Abstract

Understanding the mechanical demands of an exercise on the musculoskeletal system is crucial to prescribe effective training or therapeutic interventions. Yet, that knowledge is currently limited in water, mostly because of the difficulty in evaluating external resistance. Here I reconcile recent advances in 3D markerless pose and mesh estimation, biomechanical simulations, and hydrodynamic modeling, to predict lower limb mechanical loading during aquatic exercises. Simulations are driven exclusively from a single video. Fluid forces were estimated within 12.5±4.1% of the peak forces determined through computational fluid dynamics analyses, at a speed three orders of magnitude greater.

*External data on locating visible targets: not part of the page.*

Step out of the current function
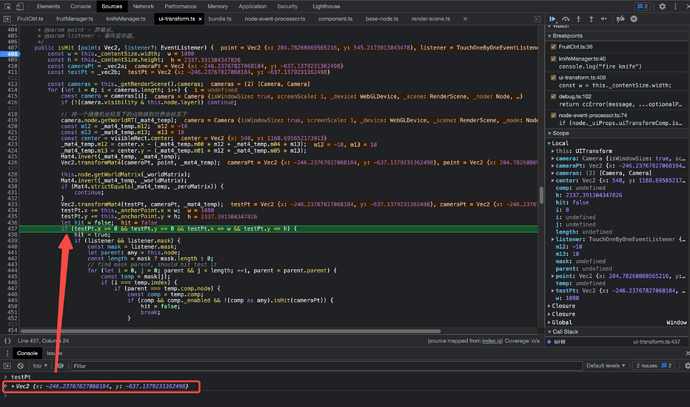690x407 pixels. [x=590, y=19]
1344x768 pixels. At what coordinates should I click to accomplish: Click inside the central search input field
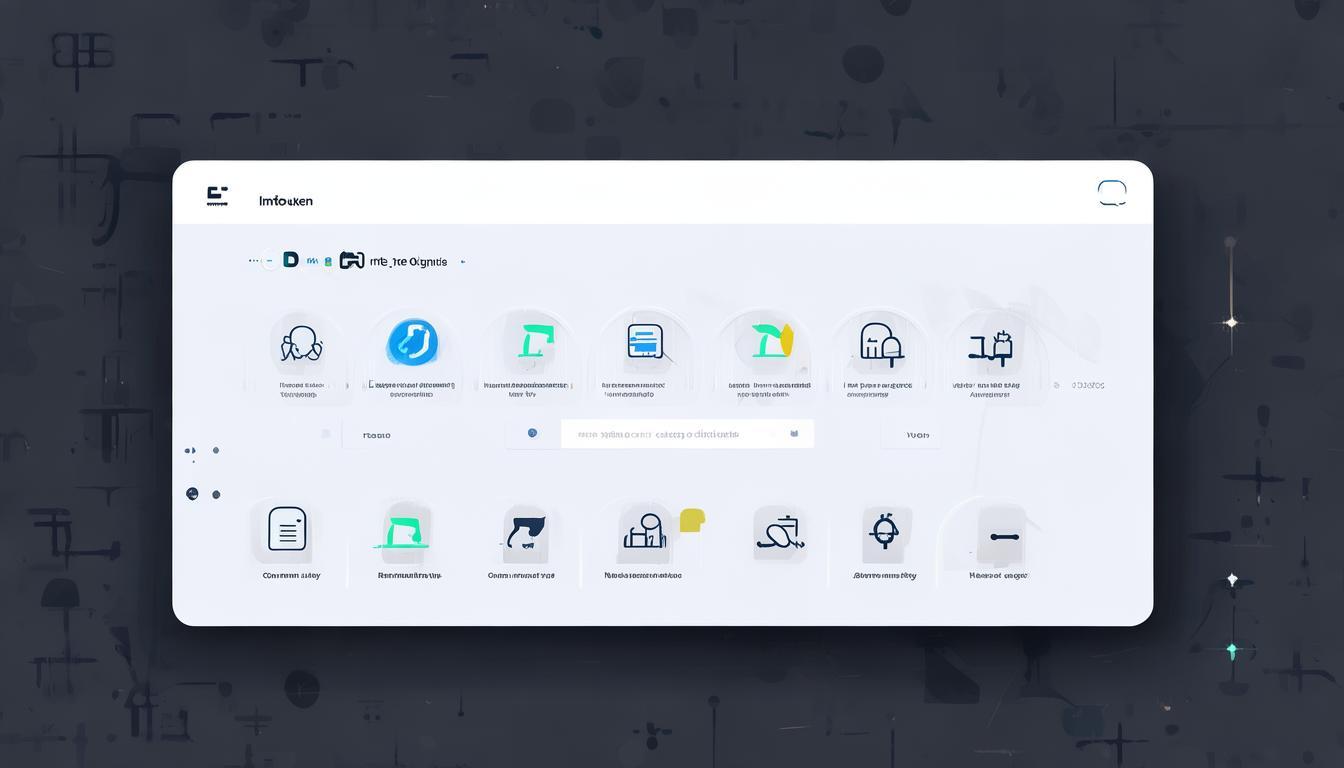click(687, 434)
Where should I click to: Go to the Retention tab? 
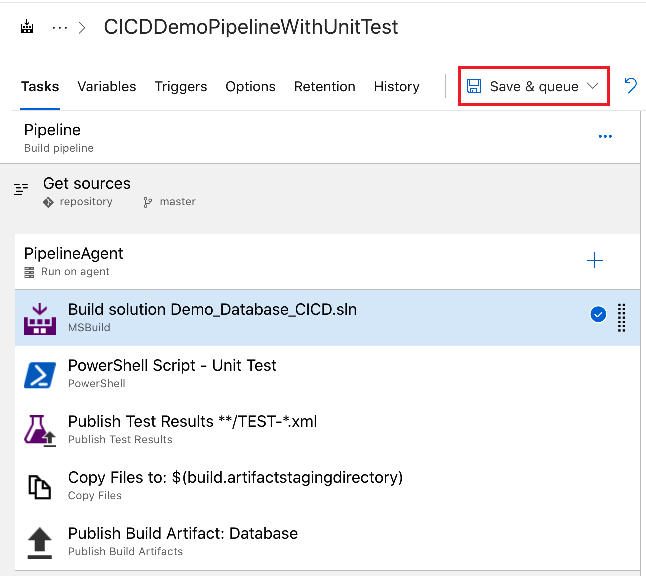coord(325,86)
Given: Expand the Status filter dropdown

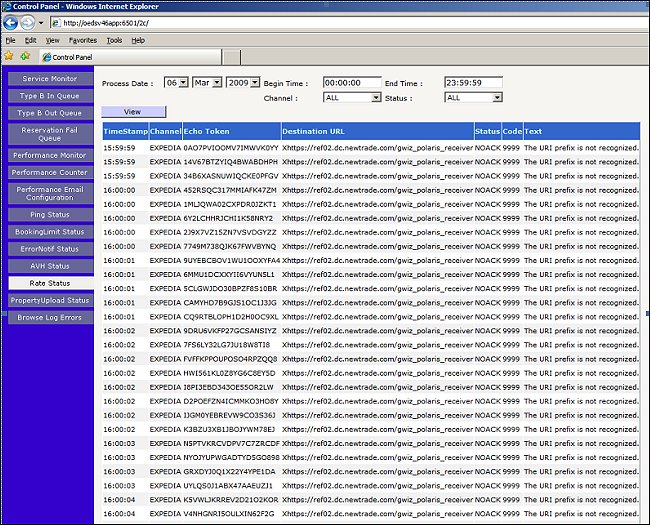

In silico hip and knee resultant joint forces agreed reasonably well with in vivo instrumented implant recordings (R2=0.74) downloaded from the OrthoLoad database, both in magnitude (RMSE =251±125 N) and direction (cosine similarity = 0.92±0.09). Hip flexors, glutes, adductors, and hamstrings were the main contributors to hip joint compressive forces (40.4±12.7%, 25.6±9.7%, 14.2±4.8%, 13.0±8.2%, respectively), while knee compressive forces were mostly produced by the gastrocnemius (39.1±15.9%) and vasti (29.4±13.7%). Unlike dry-land locomotion, non-hip- and non-knee-spanning muscles provided little to no offloading effect via dynamic coupling. This noninvasive method has the potential to standardize the reporting of exercise intensity, inform the design of rehabilitation protocols and improve their reproducibility.